Submitted by Arts & Sciences Web Team on

We are delighted to announce Professor Munira Khalil as the new chair of the Department of Chemistry, as of July 1, 2020.

The College of Arts & Sciences identified Professor Khalil through a standard process, in which three senior faculty members—one from Chemistry and two from other Natural Sciences units—were charged with conducting a review and making a recommendation as to the best candidates for the role. The committee met with numerous Chemistry faculty and personnel during the winter in order to assemble and provide their recommendation to the Dean and the Divisional Dean for Natural Sciences. Professor Khalil came highly recommended for this administrative role, and the Department and the College are grateful that she agreed to serve in this capacity.

Professor Khalil launched her independent program at the University of Washington in 2007, after earning her PhD from the Massachusetts Institute of Technology and conducting postdoctoral research as a Miller Research Fellow at the University of California at Berkeley and Lawrence Berkeley National Laboratory. Professor Khalil is an experimental physical chemist who uses advanced spectroscopic techniques to investigate the structural dynamics of molecules and materials on the femtosecond (10-15 s) timescale. The fundamental understanding of coupled vibrational and electronic motions revealed by experiments performed by the Khalil research group holds implications for the design of new materials and molecular devices. To learn more about Professor Khalil and her research program, please visit her faculty page and her research group website.

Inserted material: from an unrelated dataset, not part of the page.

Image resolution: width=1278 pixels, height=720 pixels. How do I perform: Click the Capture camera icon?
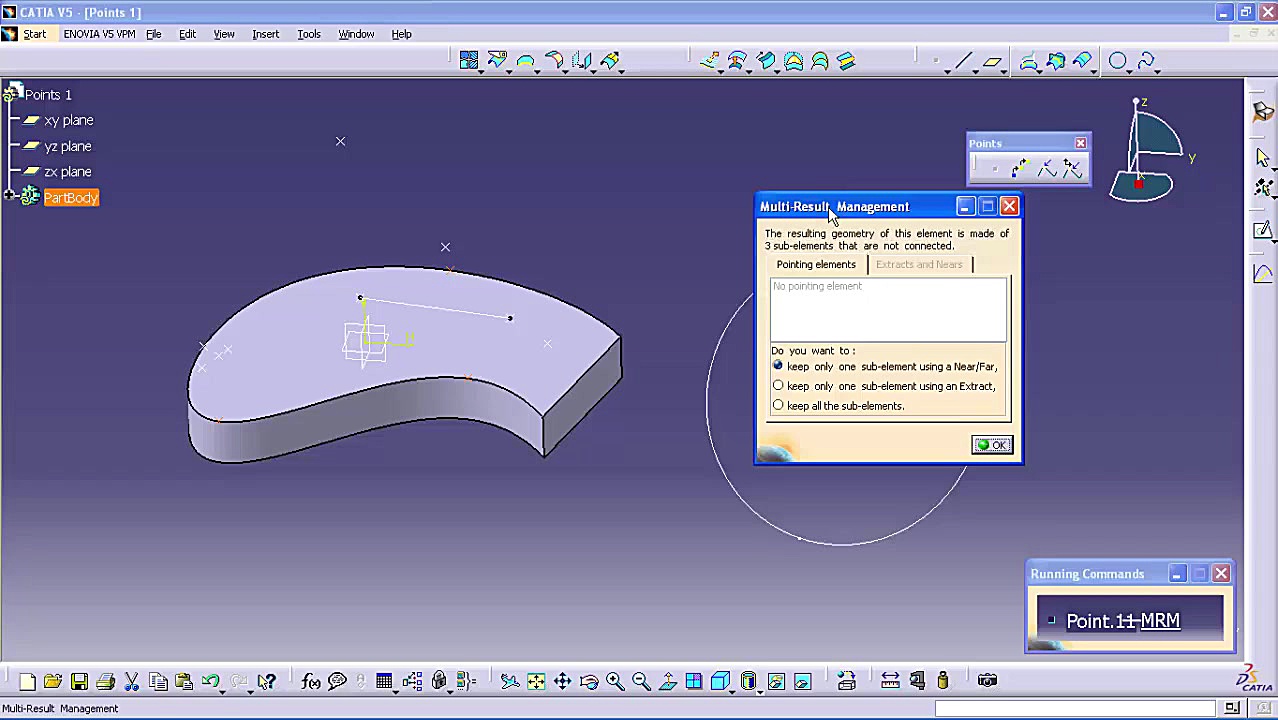click(987, 681)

Professor Khalil’s scholarship and professional accomplishments have been broadly recognized by the scientific community through honors such as a Dreyfus New Faculty Award, Packard Fellowship in Science & Engineering, NSF CAREER Award, Sloan Research Fellowship, and as a Camille-Dreyfus Teacher-Scholar. A previous Kavli Frontiers of Science Fellow, she delivered the 2014 ACS Journal of Physical Chemistry Lectureship, and she became a Fellow of the American Physical Society in 2017. As of July 1, 2020, she is the Chair of the Department of Chemistry as well as the Leon C. Johnson Professor of Chemistry.

The Department would like to thank D. Michael Heinekey for his service as Professor and Chair over the last five years. Professor Heinekey joined the University of Washington in 1992, and  previously served as Associate Chair for Undergraduate Education and Associate Chair for Graduate Education. He became Emeritus Professor of Chemistry effective July 1, and we are confident that he will enjoy the comparably lower administrative burden of retirement while living with his family in Victoria, British Columbia.